Hispanic and Latino Americans (Spanish: Estadounidenses hispanos y latinos; Portuguese: Estadunidenses hispânicos e latinos) are Americans of Spanish and/or Latin American ancestry. More broadly, these demographics include all Americans who identify as Hispanic or Latino regardless of ancestry. As of 2020, the Census Bureau estimated that there were almost 65.3 million Hispanics and Latinos living in the United States and its territories (which include Puerto Rico).

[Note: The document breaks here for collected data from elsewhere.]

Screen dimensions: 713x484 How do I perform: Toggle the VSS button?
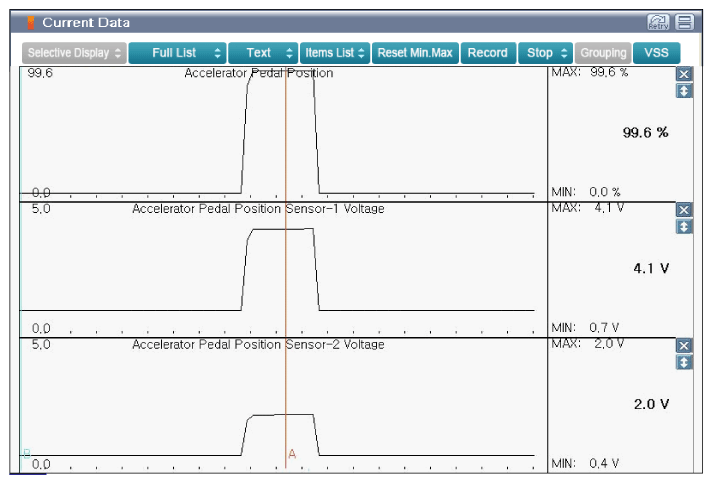pyautogui.click(x=656, y=52)
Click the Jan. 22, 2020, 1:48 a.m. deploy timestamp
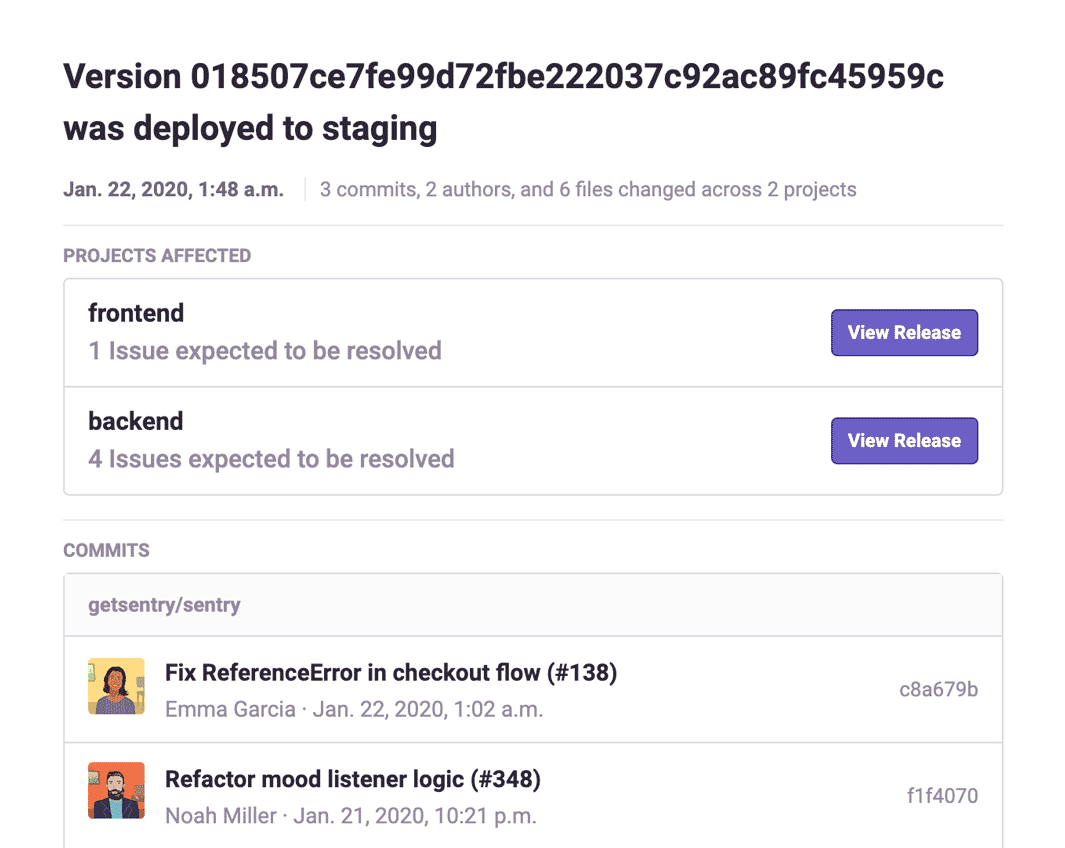 [173, 189]
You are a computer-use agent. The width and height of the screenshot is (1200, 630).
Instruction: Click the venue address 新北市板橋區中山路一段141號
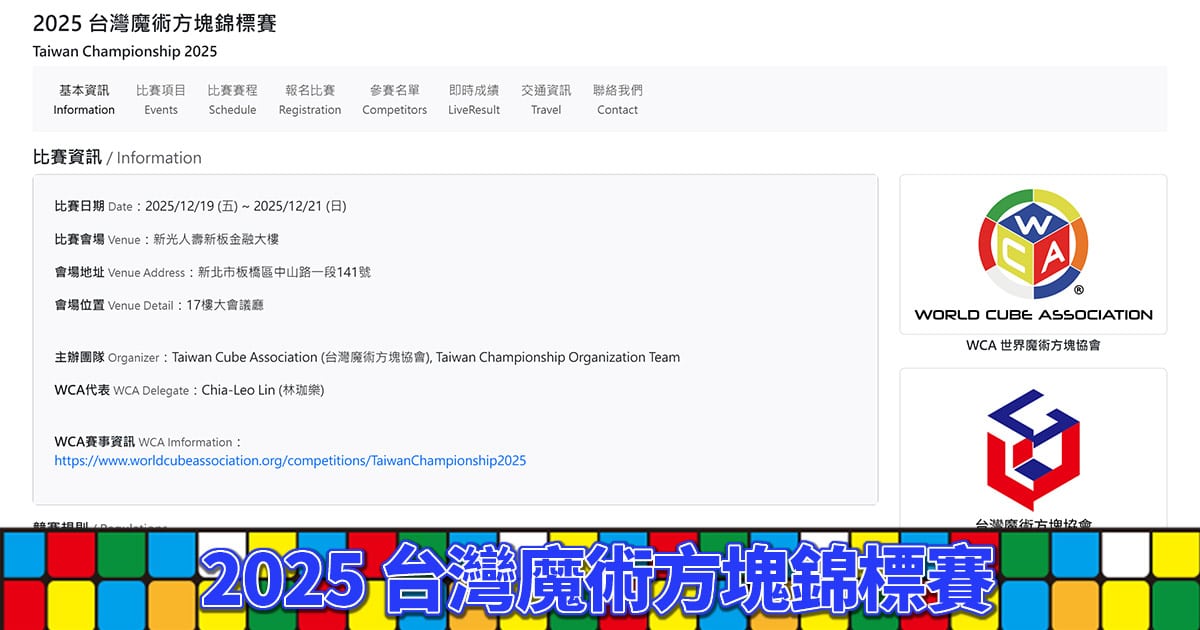coord(284,272)
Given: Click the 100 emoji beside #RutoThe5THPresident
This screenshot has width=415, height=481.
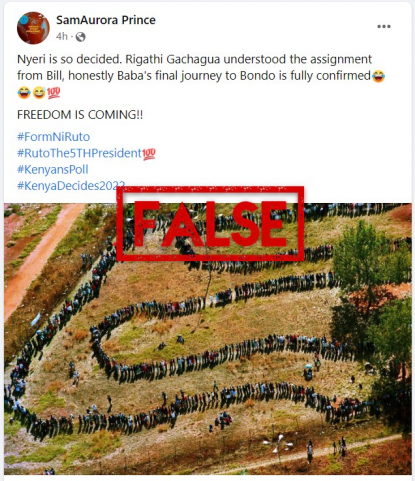Looking at the screenshot, I should (x=149, y=154).
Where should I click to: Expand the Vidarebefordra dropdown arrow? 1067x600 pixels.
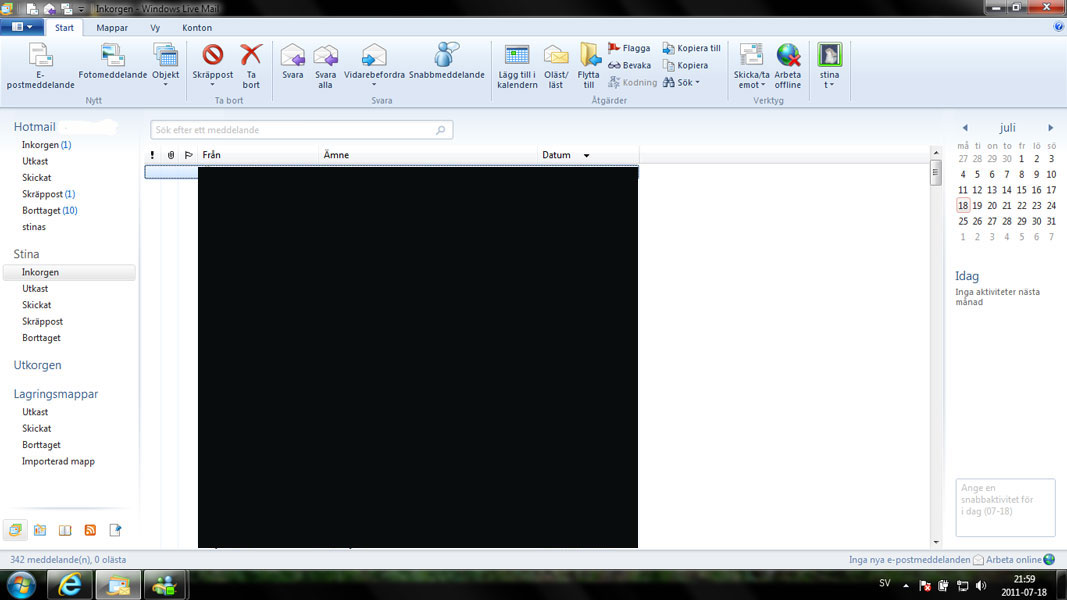(374, 86)
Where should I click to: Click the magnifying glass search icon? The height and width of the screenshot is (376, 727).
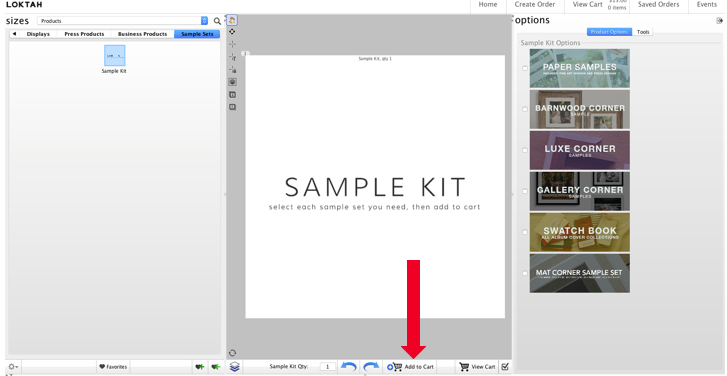[x=217, y=21]
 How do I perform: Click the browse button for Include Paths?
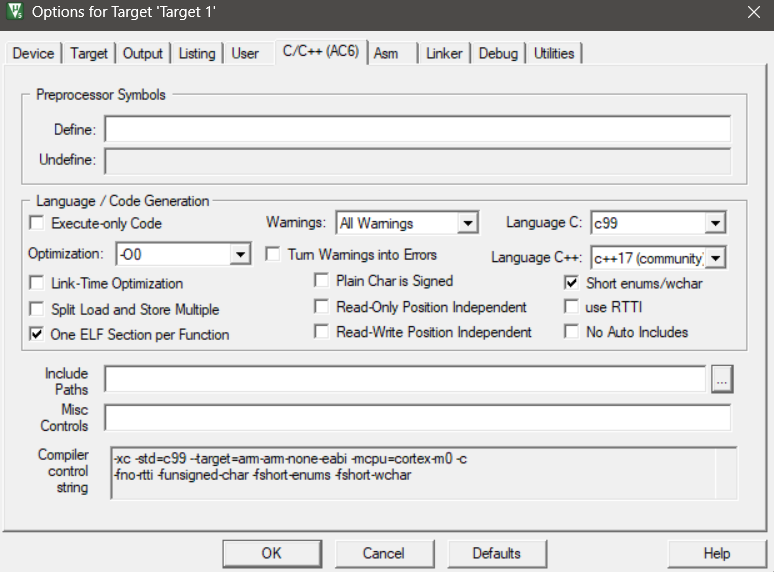722,378

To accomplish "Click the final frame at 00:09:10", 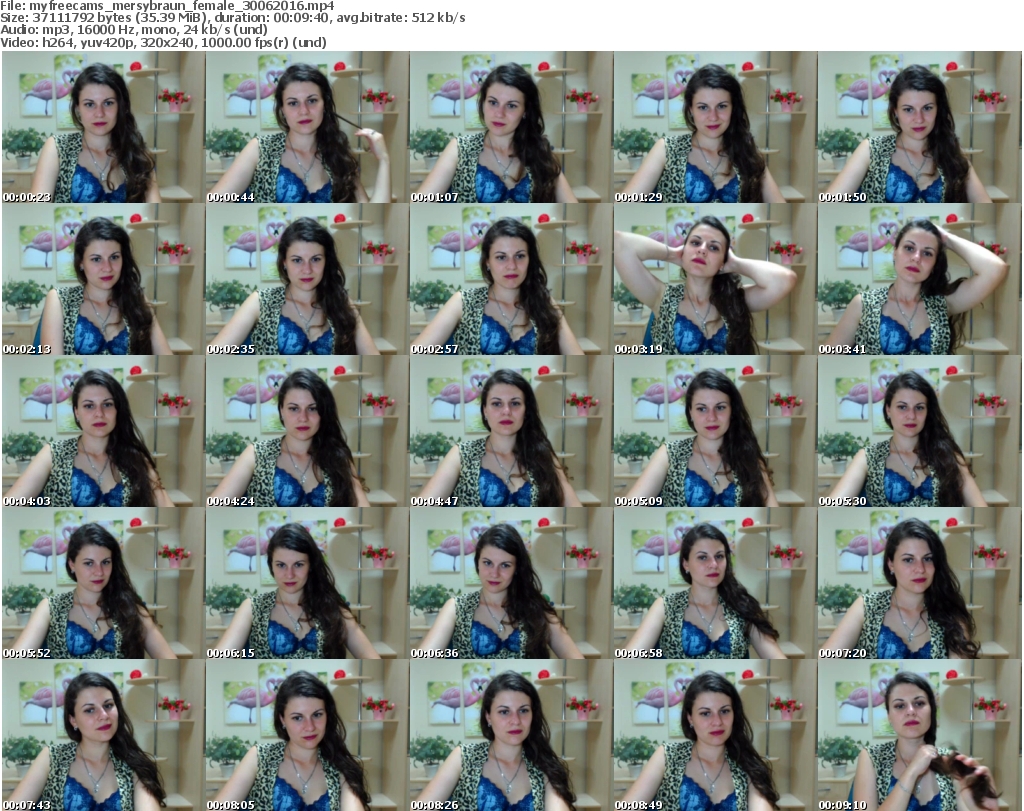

"Origin" can be viewed as the ancestry, nationality group, lineage or country of birth of the person or the person's parents or ancestors before their arrival in the United States of America. People who identify as Hispanic or Latino may be of any race. As one of the only two specifically designated categories of ethnicity in the United States (the other being "Not Hispanic or Latino"), Hispanics and Latinos form a pan-ethnicity incorporating a diversity of inter-related cultural and linguistic heritages. Most Hispanic and Latino Americans are of Mexican, Puerto Rican, Cuban, Spanish, Salvadoran, Dominican, Brazilian, Guatemalan, Colombian, or Venezuelan origin. The predominant origin of regional Hispanic and Latino populations varies widely in different locations across the country. (Full article...)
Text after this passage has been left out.